▶ Teks yang Diberikan:
====================
Senin 29 Jan 2024 05:05 WIB

Di Harlah Ke-101 NU, Gus Yahya Sebut Istighosah Penanda Tonggak Perjuangan

Istighosah tersebut ditutup dengan doa oleh Rais Aam PBNU.

Rep: Silvy Dian Setiawan/ Red: Muhammad Hafil
Ketua Umum Pengurus Besar Nahdlatul Ulama (PBNU), KH Yahya Cholil Staquf atau yang kerap disapa Gus Yahya dalam istighosah Harlah ke-101 NU di Pondok Pesantren Sunan Pandanaran, Yogyakarta, Ahad (28/1/2024) malam.
Foto: Dok.Republika
Ketua Umum Pengurus Besar Nahdlatul Ulama (PBNU), KH Yahya Cholil Staquf atau yang kerap disapa Gus Yahya dalam istighosah Harlah ke-101 NU di Pondok Pesantren Sunan Pandanaran, Yogyakarta, Ahad (28/1/2024) malam.

REPUBLIKA.CO.ID,YOGYAKARTA -- Rangkaian Harlah ke-101 Nahdlatul Ulama (NU) dimulai pada 28-31 Januari 2024. Harlah NU kali ini dimulai dengan istighosah yang digelar di Pondok Pesantren Sunan Pandanaran, Yogyakarta, Ahad (28/1/2024) malam.

Istighosah ini dipimpin oleh Katib Aam PBNU KH Ahmad Said Asrori. Ketua Umum Pengurus Besar Nahdlatul Ulama (PBNU), KH Yahya Cholil Staquf atau yang kerap disapa Gus Yahya turut mengisi kegiatan tersebut.

Baca Juga

Dalam sambutannya, Gus Yahya mengatakan bahwa istighosah merupakan penanda tonggak perjuangan NU dalam mewujudkan kemaslahatan untuk semesta.

"Kita jadikan ini sebagai penanda saja untuk hari lahir NU ke-101 ini. Sesudah ini kita akan terus beristighosah dengan cara apapun yang mungkin demi maslahat NU, demi maslahat Islam, demi maslahat negara bangsa Republik Indonesia, demi maslahat kemanusiaan seluruhnya," kata Gus Yahya.

Disebutkan bahwa usia 101 tahun bukan merupakan waktu yang singkat. Meski begitu, Gus Yahya menilai bahwa 101 tahun perjuangan NU sebetulnya belum apa-apa.

Sebab, katanya, perjuangan ini diniatkan untuk dilakukan selama-lamanya. "Karena maksud dan ghirah dari para muassis Nahdlatul Ulama, para pemimpin Nahdlatul Ulama adalah perjuangan dengan Nahdlatul Ulama ini selama-lamanya ila yaumil qiyamah (sampai hari kiamat)," ucap Gus Yahya.

Ia menegaskan, organisasi NU didirikan untuk niat dan harapan-harapan akhirat. Untuk itu, organisasi ini harus dijalankan dengan cara mengupayakan pelaksanaan dari tuntunan-tuntunan agama Allah.
====================
▶ Tugas Tertulis:
1. Menurut berita tentang Harlah ke-101 NU, siapa yang memimpin istighosah di Pondok Pesantren Sunan Pandanaran?
2. Sambung berita tentang Harlah ke-101 NU setelah kalimat terakhirnya.

▶ Daftar Entri:
====================
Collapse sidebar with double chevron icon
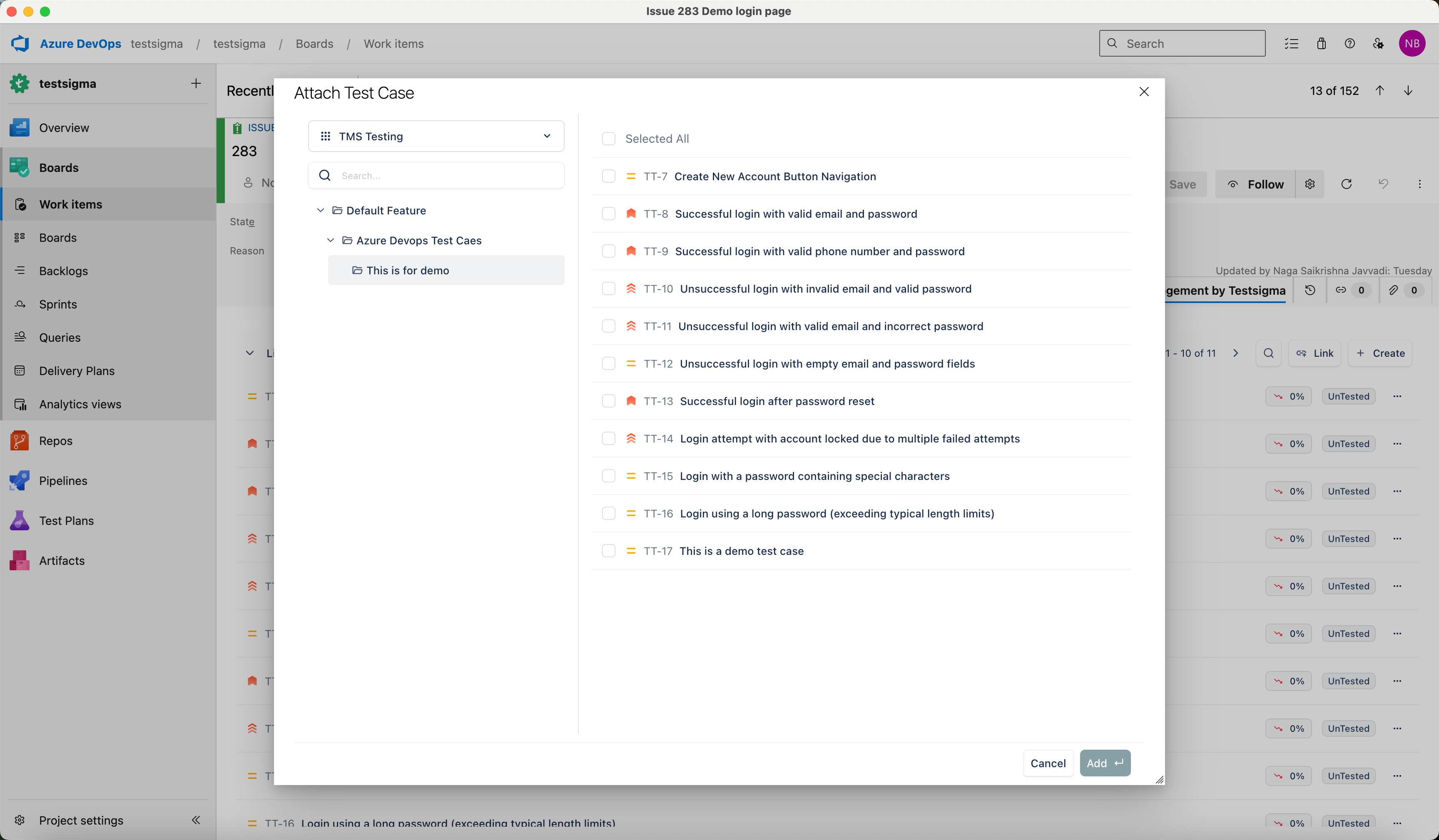Viewport: 1439px width, 840px height. pos(196,820)
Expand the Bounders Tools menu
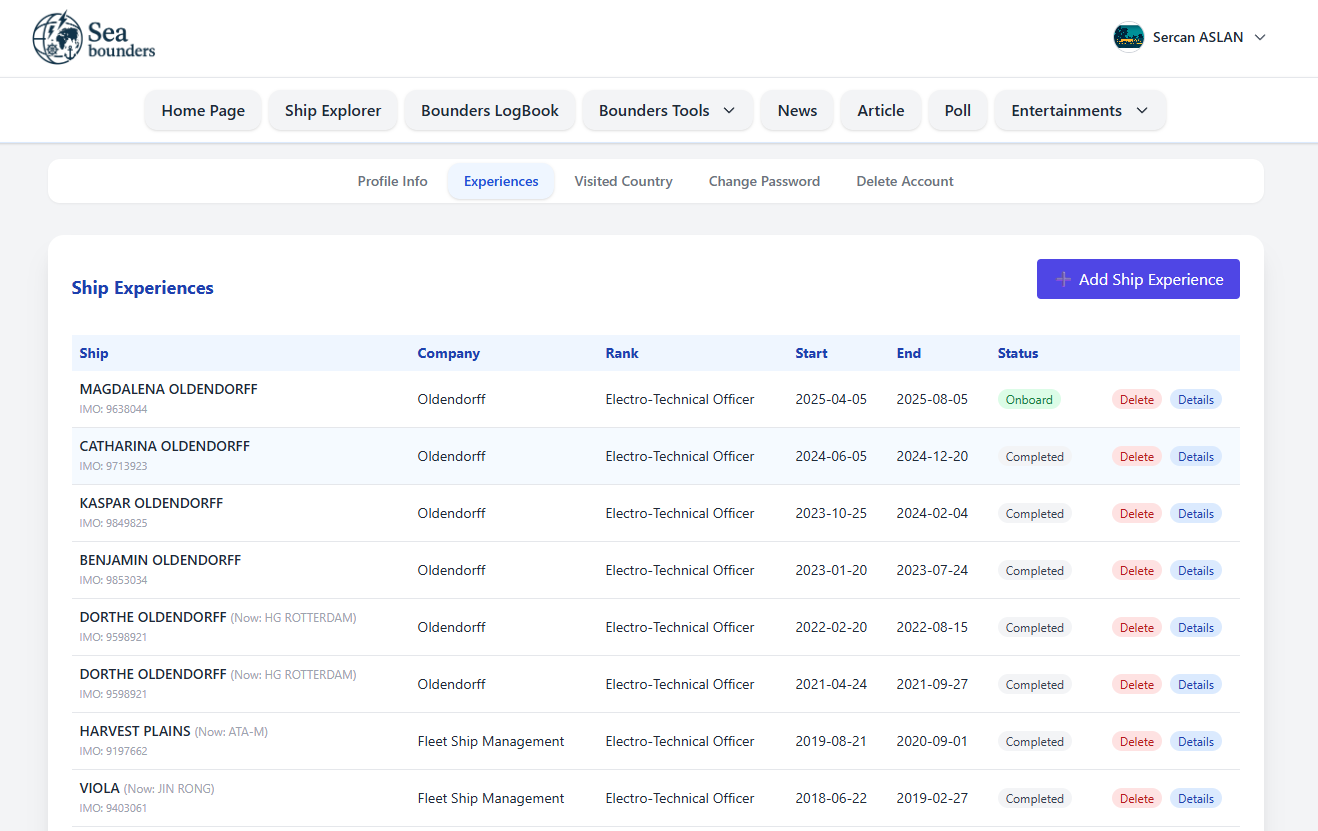Viewport: 1318px width, 831px height. point(667,111)
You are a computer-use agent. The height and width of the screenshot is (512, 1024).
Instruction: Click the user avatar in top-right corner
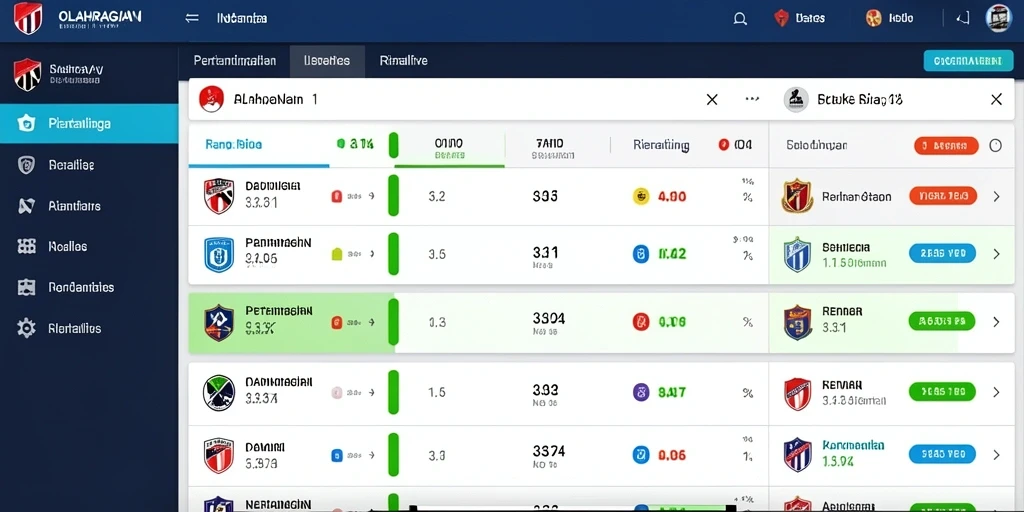(x=998, y=18)
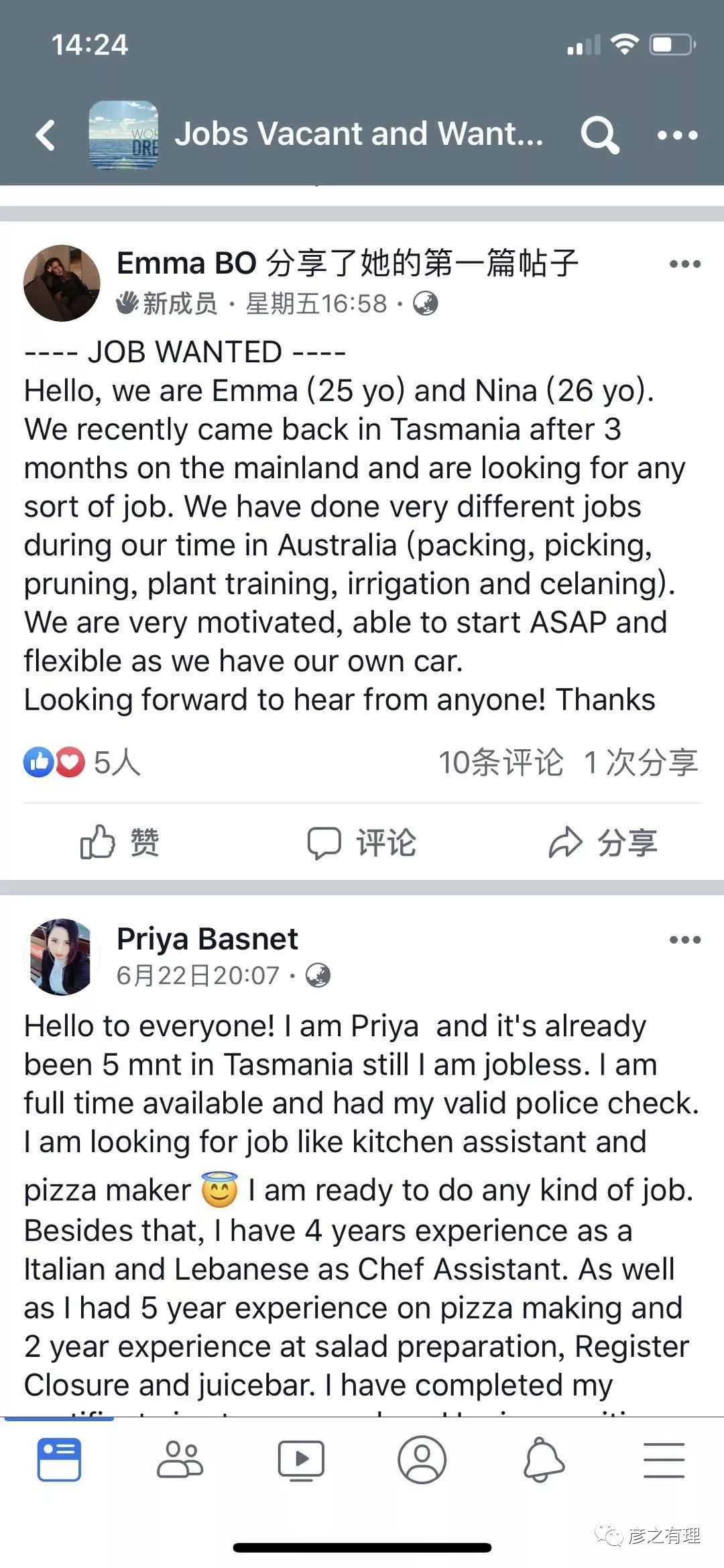Screen dimensions: 724x1568
Task: Open group options three-dot menu
Action: (x=677, y=135)
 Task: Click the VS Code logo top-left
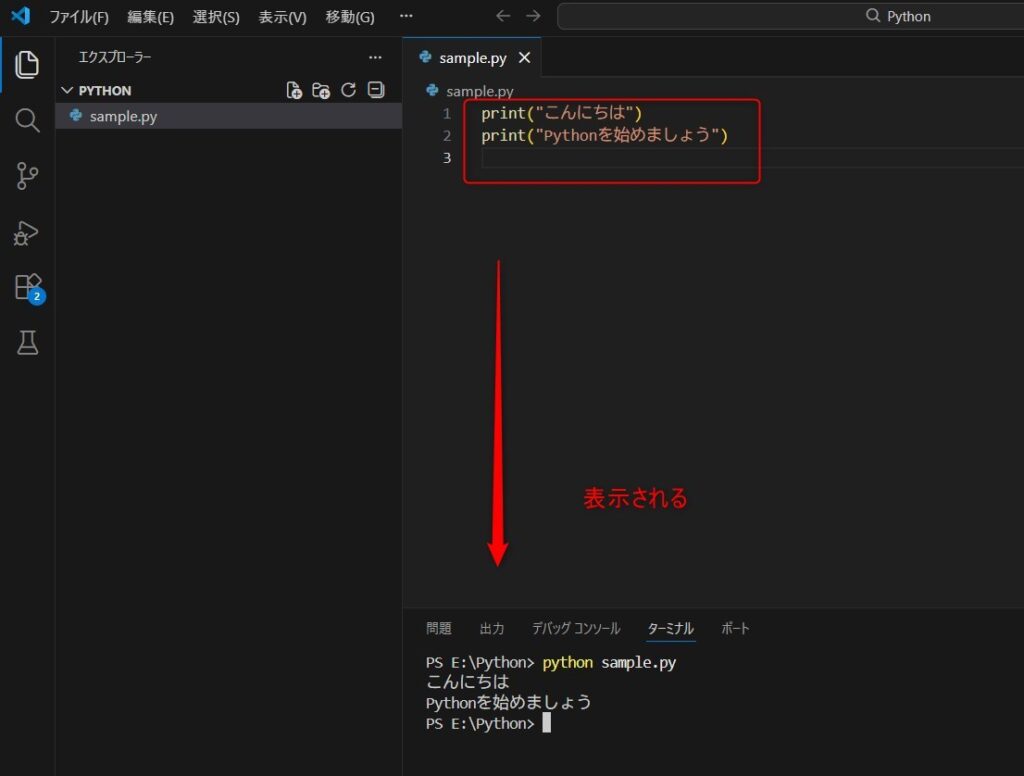[21, 16]
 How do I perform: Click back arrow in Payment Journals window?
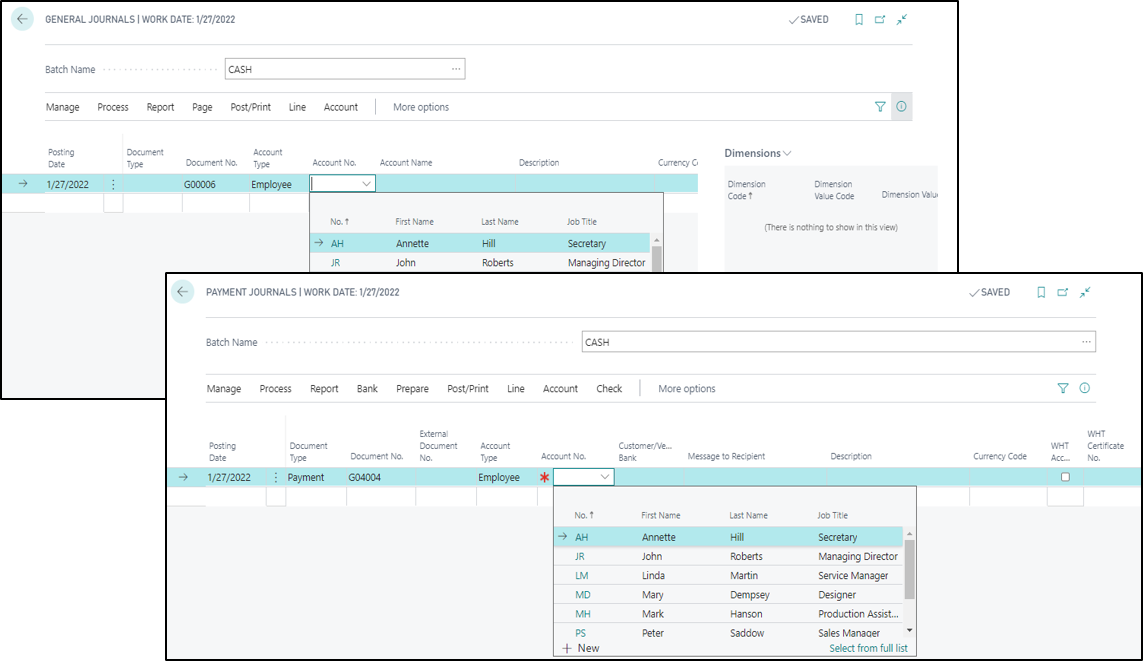point(182,292)
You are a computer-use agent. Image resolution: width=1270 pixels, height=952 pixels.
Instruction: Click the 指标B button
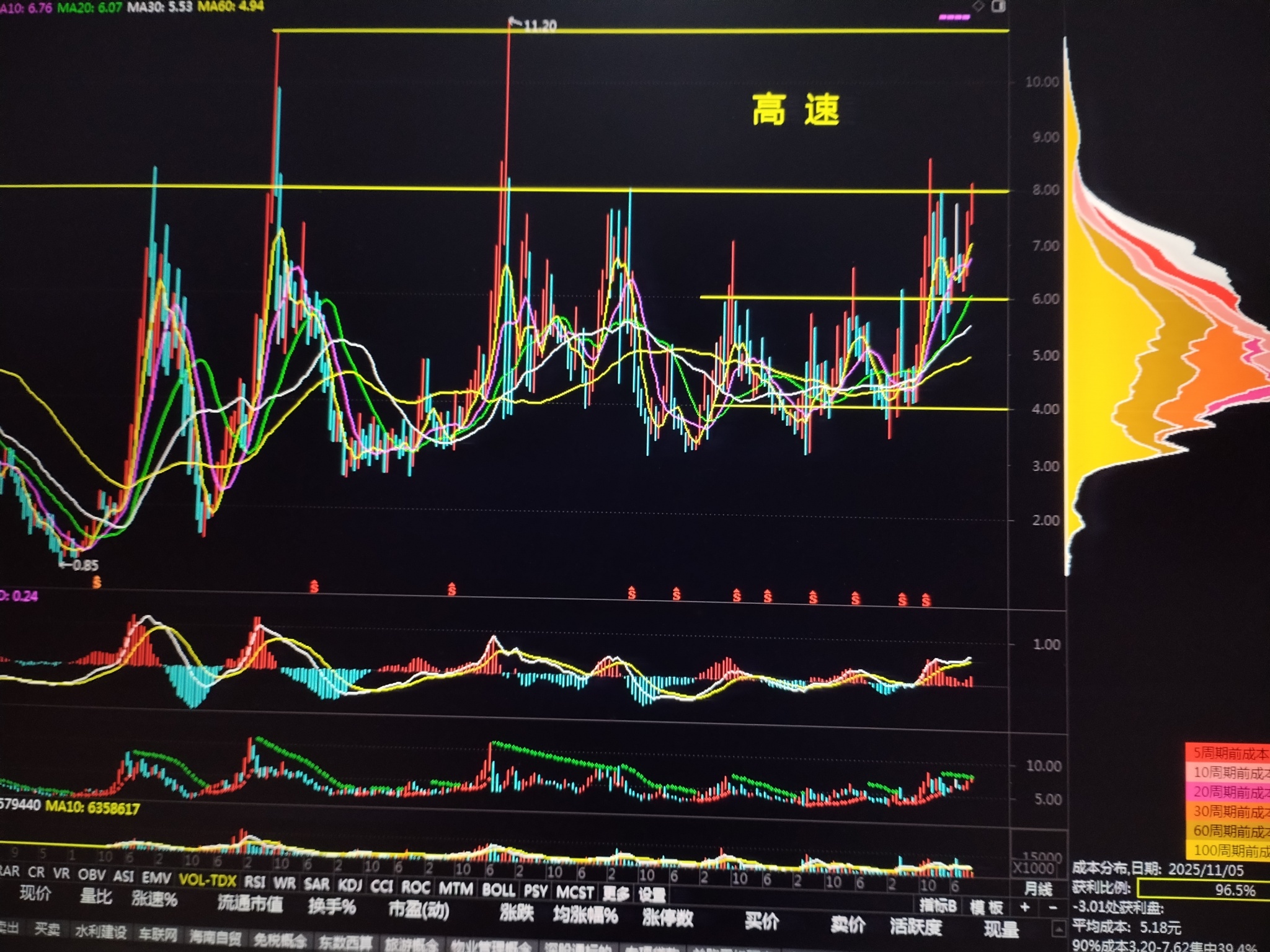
====================
▶ Jawaban Tiap Tugas:
1. Katib Aam PBNU KH Ahmad Said Asrori.

2.
"Itulah sebabnya sejak didirikan hingga sekarang tidak ada satu pun, tidak ada satu pun keputusan Nahdlatul Ulama kecuali didasarkan atas pertimbangan-pertimbangan agama, pertimbangan-pertimbangan syariat, pertimbangan apa yang benar, apa yang salah, apa yang baik menurut syariat," jelasnya.

Dikatakan bahwa NU memiliki struktur kepengurusan yang disebut syuriyah yang terdiri dari para kiai ahli syariah. Syuriyah tersebut secara khusus bertugas untuk membuat keputusan-keputusan berdasarkan syariat.

"Kalau Ketua Umum Tanfidziyah seperti saya, apalagi cuma ketua PWNU kayak Kang Zuhdi itu, kita ini cuma pesuruh yang melaksanakan keputusan-keputusan syuriyah," ungkap Gus Yahya.

Wewenang dari kepemimpinan Nahdlatul Ulama, kata dia, pada dasarnya merupakan wewenang hukumah. Artinya, NU sebagai jamiyah menjalankan fungsi imamah dengan wewenang sebagaimana wewenang imam.

"Yang dikatakan bahwa hukmul imam yarfa'ul khilaf, apapun pendapat kita masing-masing, apabila sudah ada ketentuan keputusan dari organisasi, maka semua perbedaan harus ditundukkan kepada keputusan organisasi itu," katanya.

Istighosah tersebut ditutup dengan doa oleh Rais Aam PBNU KH Miftachul Akhyar. Usai istighosah diakhir dengan pemotongan tumpeng oleh KH Miftachul Akhyar.

Potongan tumpeng diserahkan untuk Ketua Umum PBNU KH Yahya Cholil Staquf, Katib Aam PBNU KH Ahmad Said Asrori, dan Pengasuh Pondok Pesantren Sunan Pandanaran KH Mu'tashim Billah secara berurutan.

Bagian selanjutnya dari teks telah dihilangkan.